La fatigue liée à l’utilisation excessive des plateformes de visioconférence comme Zoom, Meet et Teams est bien documentée : le psychologue Jeremy Bailenson, de l’Université Stanford, a publié il y a trois ans les résultats d’une étude à ce sujet. La « fatigue Zoom » a des conséquences psychologiques et physiques sur les travailleurs, indique l’étude : stress, anxiété, immobilisme, manque d’interactions et de connexions avec les collègues, communication et compréhension plus ardues…

PHOTO TOM LEY, ARCHIVES THE NEW YORK TIMES

La « fatigue Zoom » a des conséquences psychologiques et physiques sur les travailleurs.

Selon Élise Ledoux, professeure d’ergonomie à l’Université du Québec à Montréal, le degré d’attention demandé pendant les réunions virtuelles est bien plus important que lors de réunions en présentiel.

« Le cerveau doit travailler davantage, dit-elle, car nous n’avons pas accès à tous les microsignaux pour faciliter l’interprétation des messages. Il faut recomposer l’information pour décoder le message. »

Cadre informel

François Courcy, professeur au département de psychologie de l’Université de Sherbrooke, rappelle que le choix des mots ne compte que pour 8 % de la communication. « Il y a tout un aspect du non-verbal qu’on perd lors des rencontres en virtuel, précise-t-il. Lorsqu’on est en face à face, on peut retirer beaucoup plus d’informations. »

Même si le télétravail comporte son lot d’avantages intéressants, Mme Ledoux remet en question l’utilisation de certaines technologies, comme les réunions en visioconférence. « Est-ce qu’on utilise ces technologies pour intensifier le travail ? », demande-t-elle, tout en rappelant que « certaines choses se règlent parfois autour de la machine à café ou dans le cadre de porte avant une réunion au bureau ».

M. Courcy aime d’ailleurs mettre au défi ses étudiants en leur demandant « quel est l’outil qui a le meilleur retour sur l’investissement au bureau ». Réponse : la machine à café ! « La distance hiérarchique tend à disparaître et on se dit les vraies choses », note-t-il.

Solutions

Pour diminuer la fatigue Zoom, Tania Saba, professeure à l’École de relations industrielles de l’Université de Montréal, propose de réfléchir aux solutions de rechange aux réunions virtuelles.

« Est-ce qu’il s’agit d’une réunion de prise de décisions, d’amélioration continue, de traitement de dossier, de résolution de problème ou de brainstorming ? La finalité est différente, et donc les suivis et les moyens utilisés seront différents », explique-t-elle.

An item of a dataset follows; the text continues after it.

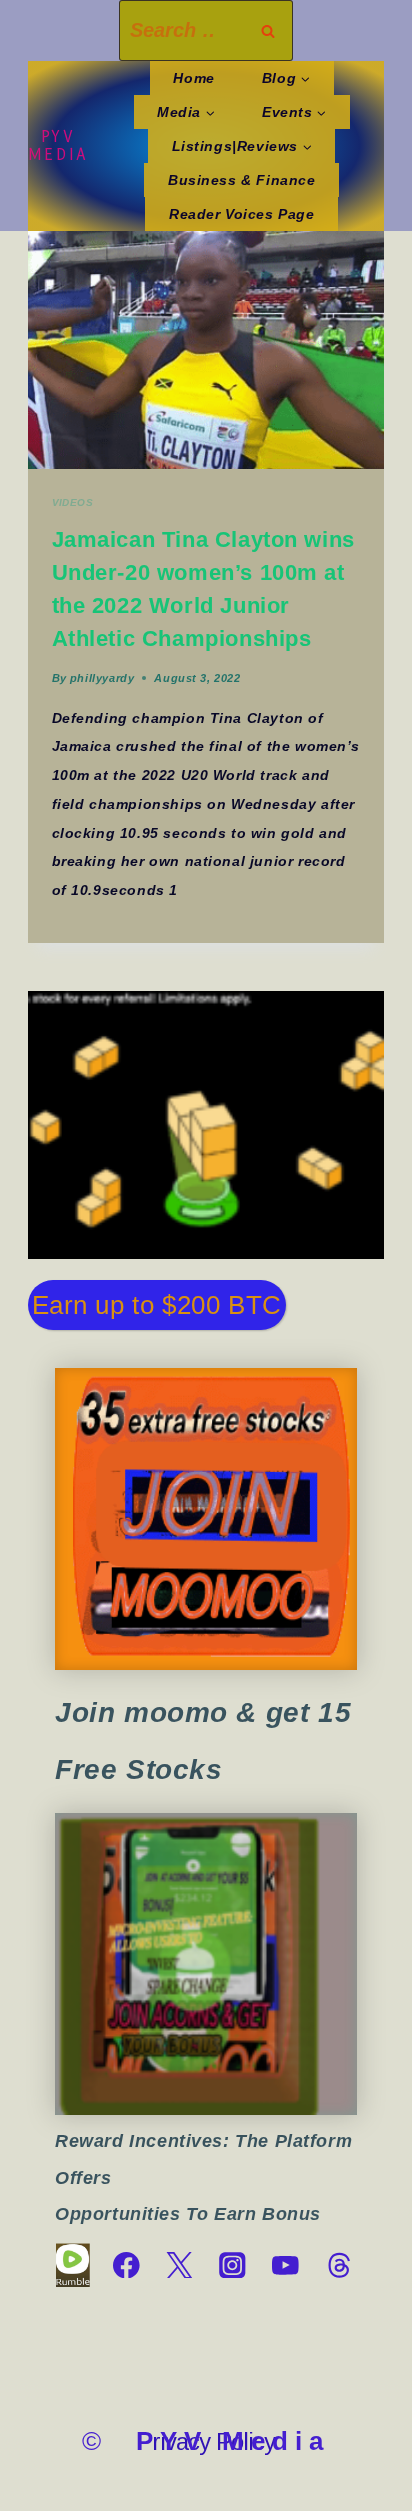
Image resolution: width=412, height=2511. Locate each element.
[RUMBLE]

Pour éviter le présentéisme virtuel, soit le fait d’être à l’écran, mais de ne pas tout à fait être présent d’esprit, Tania Saba indique que l’organisateur de la rencontre devrait savamment choisir les participants.

« Lorsqu’une personne n’est pas concentrée, ou qu’elle profite du moment pour faire une autre tâche, c’est peut-être un indice qu’il n’était pas nécessaire qu’elle assiste à la réunion… », laisse-t-elle tomber.

Et refuser de participer, tout simplement, est-ce une solution acceptable ? Non, martèle Élise Ledoux. « En début de pandémie, on pensait qu’il suffisait de trucs individuels pour diminuer les effets de la fatigue Zoom, mais c’est maintenant un enjeu organisationnel : les gestionnaires et les équipes doivent développer des solutions qui leur conviennent, en lien avec la culture de l’entreprise. »

* Isabelle et Valérie ont témoigné sous le couvert de l’anonymat, craignant des représailles ou des jugements de la part de leur employeur et de leurs collègues.